CONTAY BRITISH CEMETERY
On 4th September 2014 Stephen and I drove to Contay British Cemetery, which is located on the outskirts of the village of Contay on the road to Franvillers. Contay is about 19.6 km north east of Amiens in the Somme (Picardie region), France.
According to the Commonwealth War Graves Commission website http://www.cwgc.org/, Contay British Cemetery was used for burials from the 49th Casualty Clearing Station from August 1916, and later from the 9th Casualty Clearing Station, until March 1917. It was then used again for burials from the 38th and other Divisions from April to August 1918. There are 1,133 First World War burials in this cemetery.

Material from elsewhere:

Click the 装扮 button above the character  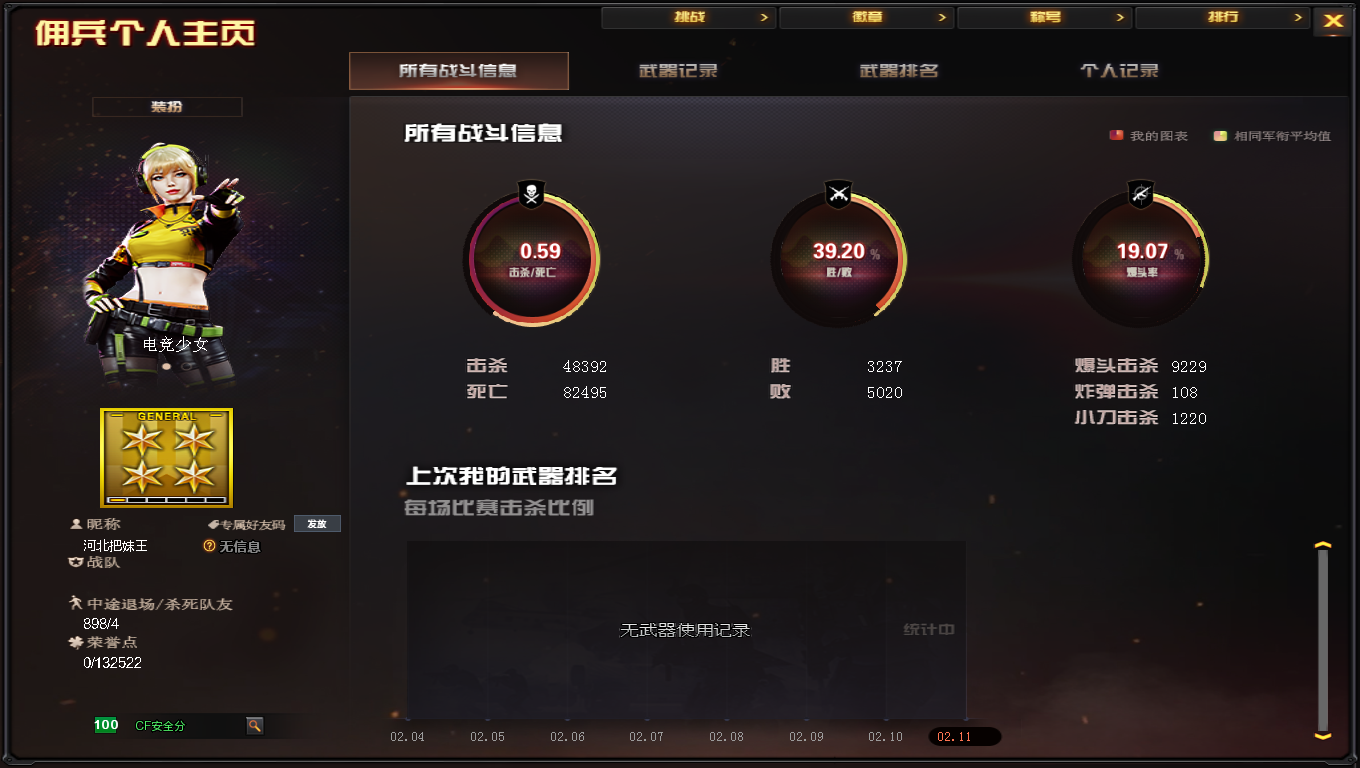pos(167,107)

James Crawford, a Scottish born farmer per his service record, who joined the Coo-ees at Gilgandra, is the only Coo-ee buried in this cemetery. On the 31st August 1916 during the Battle of the Somme Private Crawford received a gunshot wound to his back. He was evacuated to the 49th Casualty Clearing Station, where he died of his wounds on the 3rd September 1916.
The photograph below shows Contay British Cemetery. James Crawford’s grave is the first one visible on the left, which is in the first row.
A photograph of the headstone on James Crawford’s grave from our 2014 visit will be placed on his individual blog entry, and form part of a Roll of Honour for the fallen Coo-ees on this blog.